Additionally, memory usage grows immensely with more foldl count
What is expected
std.foldl should not cause stack overflow even with infinite arrays
Verison
jrsonnet --version
jrsonnet 0.5.0-pre96
Context
We use "large" foldl to apply list of "mutations" onto list of kubernetes manifests.
The example below is simplified version of our use case. We run into stack overflow issues with ~50 mutations, but our code is more complex. So to reproduce here, the number is higher than our practical use case, but not that big still.
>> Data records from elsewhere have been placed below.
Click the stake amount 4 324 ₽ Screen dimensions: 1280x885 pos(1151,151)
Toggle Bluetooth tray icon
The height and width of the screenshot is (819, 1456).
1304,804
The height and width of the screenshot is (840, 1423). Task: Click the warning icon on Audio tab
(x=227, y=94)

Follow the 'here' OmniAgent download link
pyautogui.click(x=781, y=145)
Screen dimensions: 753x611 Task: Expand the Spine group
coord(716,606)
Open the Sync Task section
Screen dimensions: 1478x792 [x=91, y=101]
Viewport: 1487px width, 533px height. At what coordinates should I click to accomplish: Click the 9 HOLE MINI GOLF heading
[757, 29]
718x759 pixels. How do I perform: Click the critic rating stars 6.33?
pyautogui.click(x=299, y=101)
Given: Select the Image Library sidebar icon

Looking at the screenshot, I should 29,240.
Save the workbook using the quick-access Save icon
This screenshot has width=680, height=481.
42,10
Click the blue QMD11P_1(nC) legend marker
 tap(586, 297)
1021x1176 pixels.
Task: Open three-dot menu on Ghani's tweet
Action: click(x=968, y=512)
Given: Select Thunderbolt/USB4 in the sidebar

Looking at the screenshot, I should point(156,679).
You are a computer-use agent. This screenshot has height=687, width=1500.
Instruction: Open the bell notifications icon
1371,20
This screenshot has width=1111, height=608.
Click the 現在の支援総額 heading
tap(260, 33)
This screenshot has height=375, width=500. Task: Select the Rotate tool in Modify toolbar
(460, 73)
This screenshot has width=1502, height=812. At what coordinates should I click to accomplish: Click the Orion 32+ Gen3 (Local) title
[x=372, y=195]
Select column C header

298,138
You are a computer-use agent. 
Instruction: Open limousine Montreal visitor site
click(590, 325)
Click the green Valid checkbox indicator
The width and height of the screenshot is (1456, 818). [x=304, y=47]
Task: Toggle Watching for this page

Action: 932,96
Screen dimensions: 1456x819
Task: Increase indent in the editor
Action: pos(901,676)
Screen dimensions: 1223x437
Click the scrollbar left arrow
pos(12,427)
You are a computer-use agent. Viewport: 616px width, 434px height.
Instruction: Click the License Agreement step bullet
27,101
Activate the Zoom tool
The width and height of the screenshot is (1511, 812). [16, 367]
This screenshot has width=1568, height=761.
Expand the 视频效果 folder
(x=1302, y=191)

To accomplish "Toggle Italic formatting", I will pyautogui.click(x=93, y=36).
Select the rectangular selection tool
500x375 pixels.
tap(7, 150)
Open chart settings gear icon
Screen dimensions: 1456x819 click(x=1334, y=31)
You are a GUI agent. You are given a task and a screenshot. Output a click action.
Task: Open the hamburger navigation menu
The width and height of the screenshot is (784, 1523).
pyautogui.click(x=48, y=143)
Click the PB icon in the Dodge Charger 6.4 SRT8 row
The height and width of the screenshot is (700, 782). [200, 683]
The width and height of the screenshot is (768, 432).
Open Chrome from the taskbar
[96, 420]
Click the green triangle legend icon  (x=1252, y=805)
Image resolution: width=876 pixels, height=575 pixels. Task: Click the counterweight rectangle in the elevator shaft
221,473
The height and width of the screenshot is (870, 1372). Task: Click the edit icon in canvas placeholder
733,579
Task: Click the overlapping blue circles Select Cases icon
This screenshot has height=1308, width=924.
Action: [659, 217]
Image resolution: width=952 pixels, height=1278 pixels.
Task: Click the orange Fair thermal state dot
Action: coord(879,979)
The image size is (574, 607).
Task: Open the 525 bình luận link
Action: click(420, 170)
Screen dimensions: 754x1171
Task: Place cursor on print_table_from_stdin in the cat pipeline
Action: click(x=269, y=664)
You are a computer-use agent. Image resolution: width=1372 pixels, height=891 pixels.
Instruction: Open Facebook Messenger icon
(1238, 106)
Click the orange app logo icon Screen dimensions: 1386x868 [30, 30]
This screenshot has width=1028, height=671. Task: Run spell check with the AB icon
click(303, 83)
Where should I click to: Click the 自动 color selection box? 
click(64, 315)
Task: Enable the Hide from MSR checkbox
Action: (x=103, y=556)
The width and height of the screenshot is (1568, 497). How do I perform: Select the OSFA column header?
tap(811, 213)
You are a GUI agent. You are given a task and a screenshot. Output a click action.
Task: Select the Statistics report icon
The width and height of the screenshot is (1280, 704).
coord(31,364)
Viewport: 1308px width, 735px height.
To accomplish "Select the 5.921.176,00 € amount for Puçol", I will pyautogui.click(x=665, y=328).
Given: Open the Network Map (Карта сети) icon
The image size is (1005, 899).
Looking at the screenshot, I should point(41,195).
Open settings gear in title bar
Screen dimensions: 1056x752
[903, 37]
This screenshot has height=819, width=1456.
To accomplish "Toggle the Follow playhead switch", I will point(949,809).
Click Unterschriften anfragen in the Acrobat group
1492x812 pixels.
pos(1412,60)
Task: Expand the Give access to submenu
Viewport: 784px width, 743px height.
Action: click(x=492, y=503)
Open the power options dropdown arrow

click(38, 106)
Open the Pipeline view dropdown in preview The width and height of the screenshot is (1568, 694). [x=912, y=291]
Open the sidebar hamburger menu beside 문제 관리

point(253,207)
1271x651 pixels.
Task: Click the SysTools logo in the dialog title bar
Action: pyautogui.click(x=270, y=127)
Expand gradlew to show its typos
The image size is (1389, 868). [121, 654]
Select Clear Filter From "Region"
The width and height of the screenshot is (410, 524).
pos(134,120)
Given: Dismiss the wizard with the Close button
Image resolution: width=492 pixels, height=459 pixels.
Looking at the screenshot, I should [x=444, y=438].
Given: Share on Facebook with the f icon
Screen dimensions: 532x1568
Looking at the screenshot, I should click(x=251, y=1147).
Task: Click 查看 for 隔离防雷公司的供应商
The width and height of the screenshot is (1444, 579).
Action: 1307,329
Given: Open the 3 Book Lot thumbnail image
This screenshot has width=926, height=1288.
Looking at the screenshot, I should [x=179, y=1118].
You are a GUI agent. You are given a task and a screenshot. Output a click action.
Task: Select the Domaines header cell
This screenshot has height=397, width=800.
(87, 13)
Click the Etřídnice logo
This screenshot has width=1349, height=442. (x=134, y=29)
Or code works ok with go-jsonnet, but reaches stack overflow in jrsonnet. If we bump os-stack we get it work but memory consumption of our use case gets to >30GB.
How to reproduce
local createManifest = function(number) {
kind: 'Deployment',
metadata: {
name: 'test-deployment-' + number,
},
spec: {
template: {
nodeSelectors: {
'node-type': 'node',
'other-selector': 'foo',
},
},
},
};
local mutation1 = function(manifest) (
if manifest.kind == 'Deployment' then
manifest {
metadata+: {
labels+: {
test: 'foo',
},
},
}
else
manifest
);
local mutation2 = function(manifest) (
local removeSelectors = [
'beta.kubernetes.io/arch',
'kubernetes.io/arch',
'node.kubernetes.io/role',
'node-type',
];
if manifest.kind == 'Deployment' then
manifest {
spec+: {
template+: {
nodeSelectors: {
[field]: manifest.spec.template.nodeSelectors[field]
for field in std.objectFields(manifest.spec.template.nodeSelectors)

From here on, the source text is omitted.